I want to better understand how do key and value sizes determine the performance of various read/write operations. Could some high-level description of how key and values are laid out in the storage system be helpful?
Maintaining efficient key and value sizes is essential to getting maximum performance with FoundationDB. As a rule, smaller key sizes are better, as they can be more efficiently transmitted over the network and compared. In concrete terms, the highest performance applications will keep key sizes below 32 bytes. Key sizes above 10 kB are not allowed, and sizes above 1 kB should be avoided—store the data in the value if possible.
Value sizes are more flexible, with 0-10 kB normal. Value sizes cannot exceed 100 kB. Like any similar system, FoundationDB has a “characteristic value size” where the fixed costs of the random read roughly equal the marginal costs of the actual bytes. For FoundationDB running on SSD hardware, this characteristic size is roughly 1 kB for randomly accessed data and roughly 100 bytes for frequently accessed (cached) data.

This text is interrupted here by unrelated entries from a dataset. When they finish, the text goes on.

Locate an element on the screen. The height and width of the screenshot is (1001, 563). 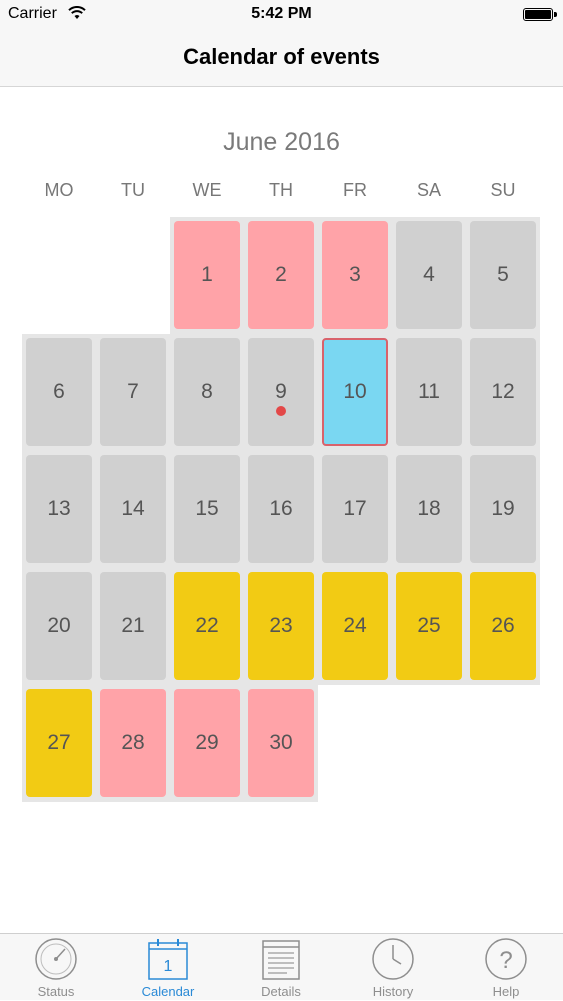
day-cell: 17 is located at coordinates (355, 509).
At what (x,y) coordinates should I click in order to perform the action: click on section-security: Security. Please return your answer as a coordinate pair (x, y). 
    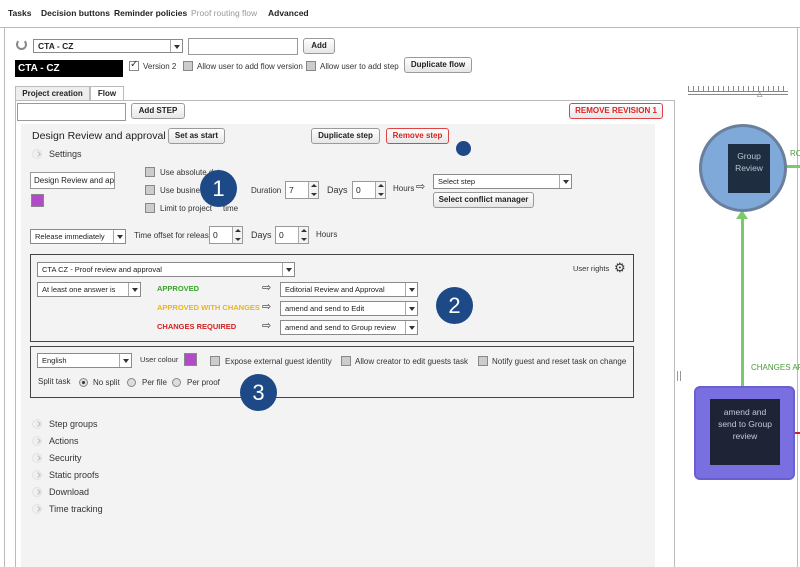
    Looking at the image, I should click on (66, 458).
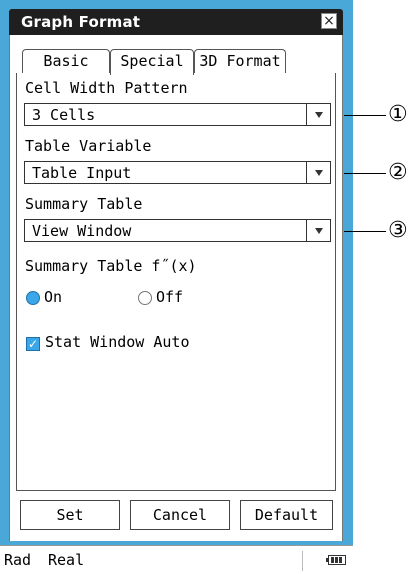 The image size is (414, 574). What do you see at coordinates (398, 230) in the screenshot?
I see `callout-3: ③` at bounding box center [398, 230].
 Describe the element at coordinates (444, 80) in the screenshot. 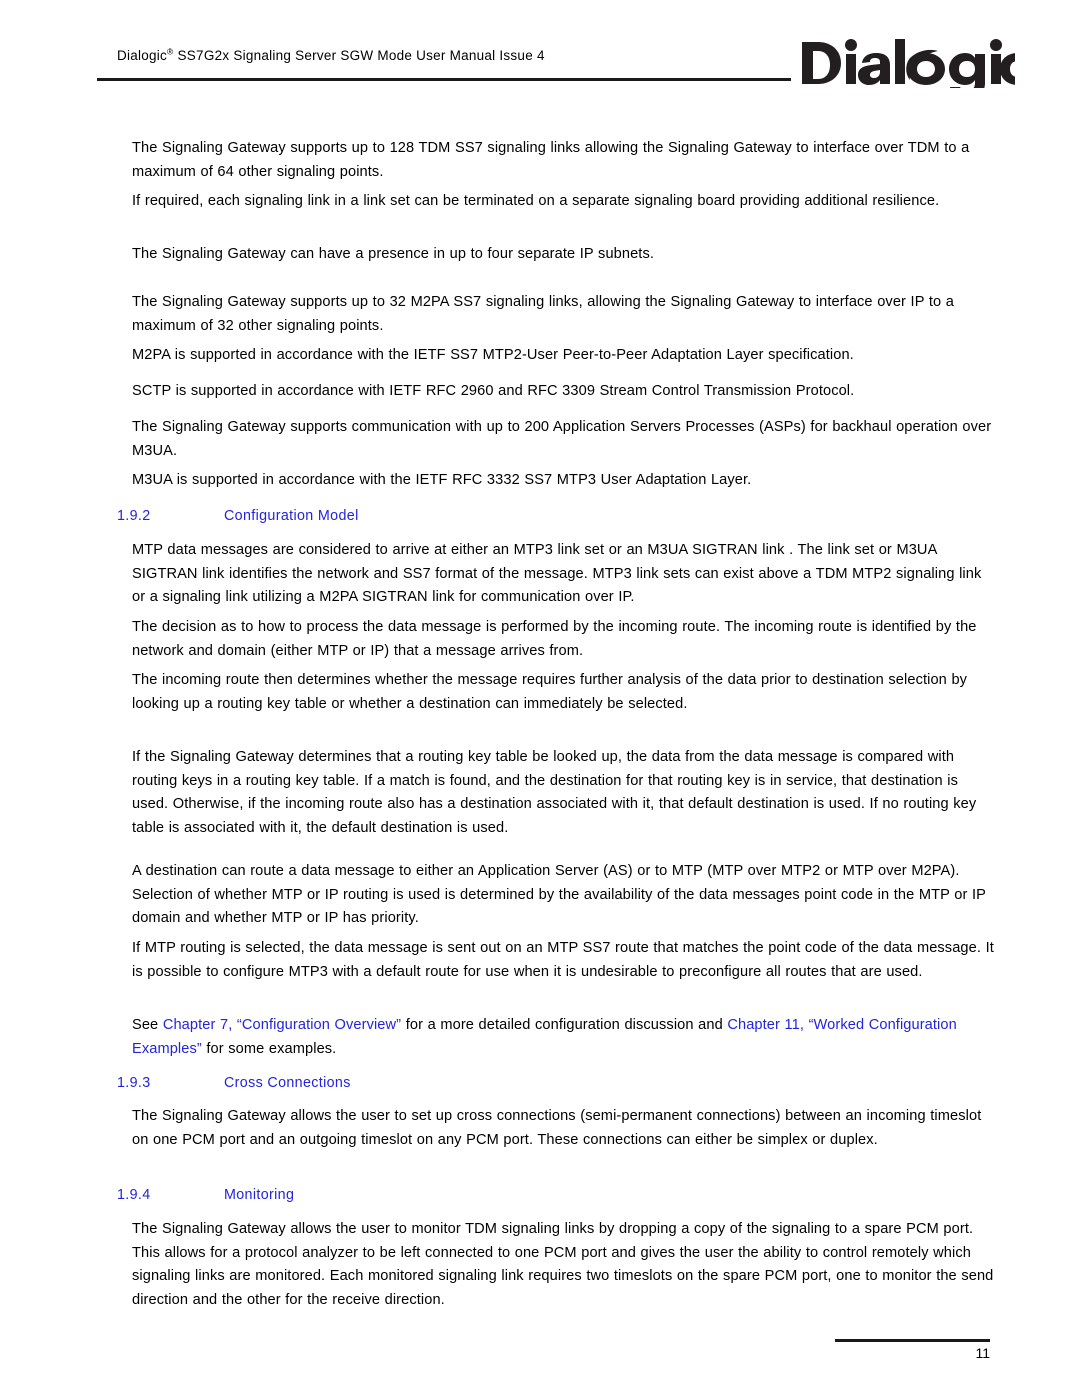

I see `header-divider` at that location.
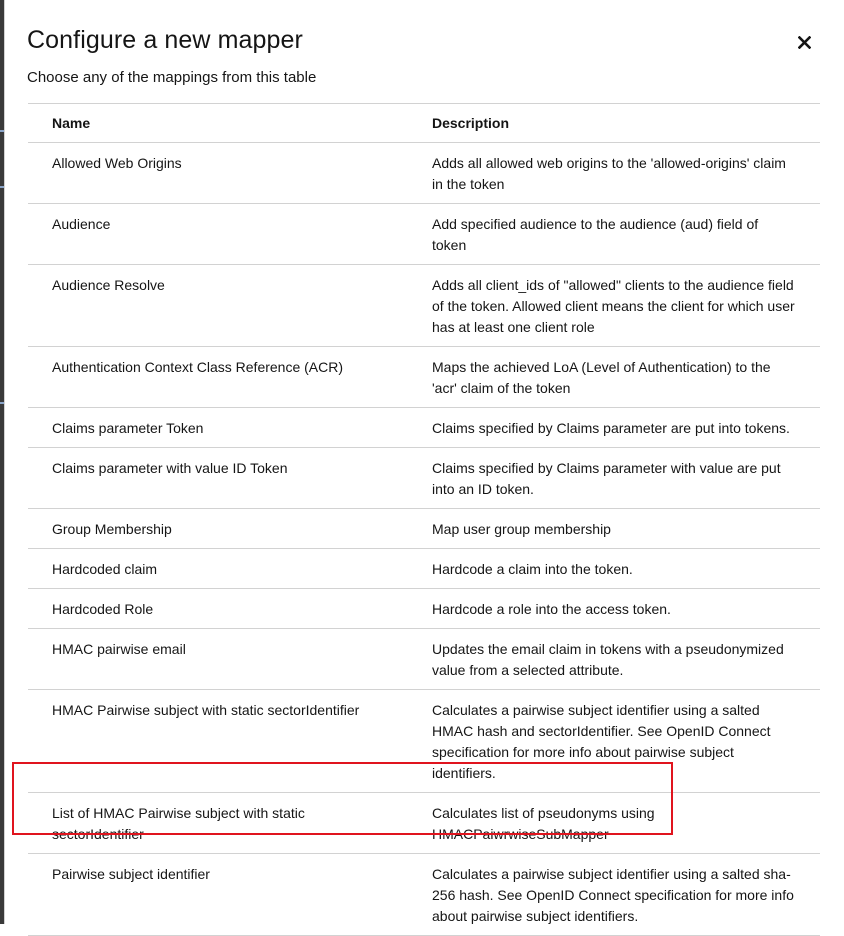 The height and width of the screenshot is (936, 844). I want to click on column-header-name: Name, so click(72, 123).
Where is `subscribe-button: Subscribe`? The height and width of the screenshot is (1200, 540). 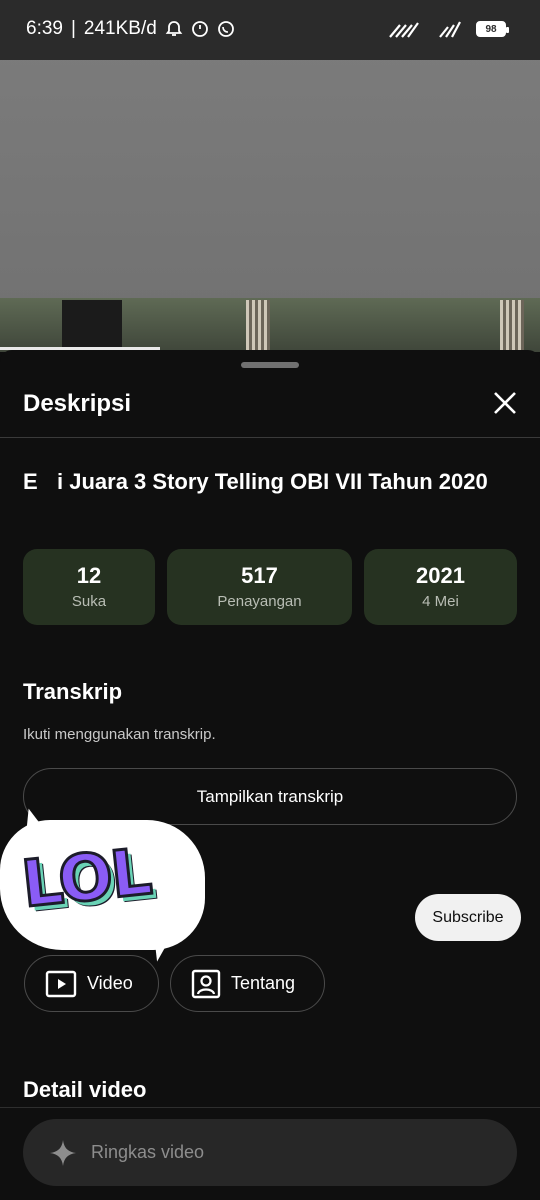
subscribe-button: Subscribe is located at coordinates (468, 918).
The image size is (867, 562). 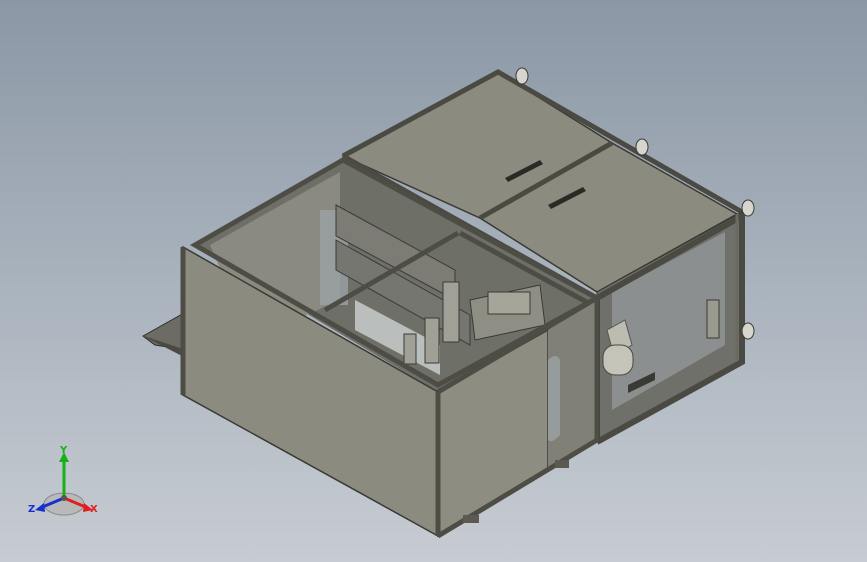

(Could someone please explain in simpler terms, the reference to ‘characteristic value size’, mentioned above?)
For instance, if I need to store rows where keys are 64Bytes, and values of roughly 10KB, there are two ways I could think of storing these:
key -> value
keys/key -> pointer
data/pointer' -> value
I would need to do a mixture of key lookups (using KeySelectors as I do not know the exact key) and range queries over ranges of size 10-100. There would be 100’s of reads for every write operation.
In option1, there are fewer rows touched, (read and write time) whereas, in option 2, the index rows are much smaller, which would hypothetically help in faster lookups and fewer disk page reads at the read-time.
How do I go about reasoning such questions when designing the data model?